The law in question, known as A.B. 32, mandates slashing carbon and other greenhouse emissions to 1990 levels by 2020, by forcing power companies and industries to cap their emissions and by slashing carbon in gasoline.
2. Tea Party Express adds conventional touch to populist wildfire: Sal Russo and his organization have masterminded primary victories in Alaska, Nevada, and now Delaware.
The tensions between the Tea Party Express and Republican leaders underscore how the rise of the tea-party movement, which is critical of government spending and many Obama administration policies, has shifted power from GOP officials in Washington to outside activists and groups who operate by their own playbooks.
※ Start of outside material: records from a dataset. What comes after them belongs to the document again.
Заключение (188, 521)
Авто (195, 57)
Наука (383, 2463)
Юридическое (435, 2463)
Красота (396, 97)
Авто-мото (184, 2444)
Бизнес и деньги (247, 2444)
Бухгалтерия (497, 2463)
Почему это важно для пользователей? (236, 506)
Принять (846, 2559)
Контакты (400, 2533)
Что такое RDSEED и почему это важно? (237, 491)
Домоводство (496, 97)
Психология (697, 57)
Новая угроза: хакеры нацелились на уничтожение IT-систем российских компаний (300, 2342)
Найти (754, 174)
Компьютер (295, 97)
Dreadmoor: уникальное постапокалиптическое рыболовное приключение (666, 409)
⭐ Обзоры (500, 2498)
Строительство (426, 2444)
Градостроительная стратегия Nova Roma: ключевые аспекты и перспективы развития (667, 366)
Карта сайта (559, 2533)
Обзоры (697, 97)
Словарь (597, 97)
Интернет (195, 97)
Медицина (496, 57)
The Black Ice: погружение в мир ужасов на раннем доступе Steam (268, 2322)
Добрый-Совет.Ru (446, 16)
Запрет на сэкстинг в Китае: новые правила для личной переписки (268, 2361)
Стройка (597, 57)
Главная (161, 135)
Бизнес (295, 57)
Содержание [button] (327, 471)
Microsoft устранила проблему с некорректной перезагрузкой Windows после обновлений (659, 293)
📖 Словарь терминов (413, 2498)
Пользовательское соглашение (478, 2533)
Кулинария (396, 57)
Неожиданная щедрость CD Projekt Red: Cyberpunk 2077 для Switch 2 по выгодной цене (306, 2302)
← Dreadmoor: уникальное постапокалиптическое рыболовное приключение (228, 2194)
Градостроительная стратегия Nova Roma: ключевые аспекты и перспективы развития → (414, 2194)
3. Pro-life women for the Senate: There are currently no pro-life women in the U.S. Senate, but there are four pro-life women who have won primaries and will be on the ballot in Nov.
— California: Fiorina, the former CEO of Hewlett-Packard, is trying to unseat Boxer, an incumbent who is seeking her fourth term. The race is considered a toss-up.
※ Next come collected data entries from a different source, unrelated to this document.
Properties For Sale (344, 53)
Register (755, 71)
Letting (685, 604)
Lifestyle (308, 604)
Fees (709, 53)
— Nevada: Angle, a former member of the state assembly, is running against Majority Leader Harry Reid, who has a mixed record on abortion and has voted with the pro-choice community on several significant bills. The race is considered a toss-up.
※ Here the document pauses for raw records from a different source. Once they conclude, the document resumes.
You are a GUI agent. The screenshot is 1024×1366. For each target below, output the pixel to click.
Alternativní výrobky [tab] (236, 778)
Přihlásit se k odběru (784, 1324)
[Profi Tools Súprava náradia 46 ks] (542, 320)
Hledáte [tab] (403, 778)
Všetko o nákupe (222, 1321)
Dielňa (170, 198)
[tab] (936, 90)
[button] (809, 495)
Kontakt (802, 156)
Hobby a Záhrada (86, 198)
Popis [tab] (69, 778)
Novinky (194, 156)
— New Hampshire: Ayotte, the former state attorney general, is running against pro-choice Democrat Paul Hodes to fill an open seat. Ayotte is slightly ahead in several polls.
— Delaware: O’Donnell, a former marketing and media consultant, is running against pro-choice Democrat Chris Coons to fill the open seat vacated by Vice President Joseph Biden. Coons is the favorite.
4. Russia’s prisons look to religion to bring moral guidance: Wonderful to see this development in Russia, where people once were sent to prison because of their religion. As a longtime employee of Prison Fellowship, the work of prison ministries around the world is encouraging to me.
At Prison Colony No. 7 near Veliky Novgorod, a historic city famous for its churches, a small wooden church built by inmates stands in the centre of the prison grounds. Vladimir Lazarenko, a wizened man in his 50s, told a visiting reporter in 2008 that he had returned to God in prison. “I was a believer from childhood, but I got lost and got in trouble,” said Lazarenko, who was convicted of killing his father. “Here I remembered about God.”
5. Get Low and the Gospel: Russell Moore calls new film “a near encounter with the gospel.”
“I was first struck by the fact that this was one of the very few contemporary films I’ve seen that portrays positively either the clergy (two of them, in this movie) or funeral directors (well, at least one of the two). But that was not the most impressive part of the movie. I was jarred by the guilt that throbbed through the whole of it.
Get Low is not a “Christian movie.” The point of view is decidedly non-Christian, as is most of the mode of discourse. And that’s just the point. The film portrays something the Christian Scriptures insist to be true. Guilt isn’t something society foists upon us. There’s something primal, something real, in the guilty conscience.”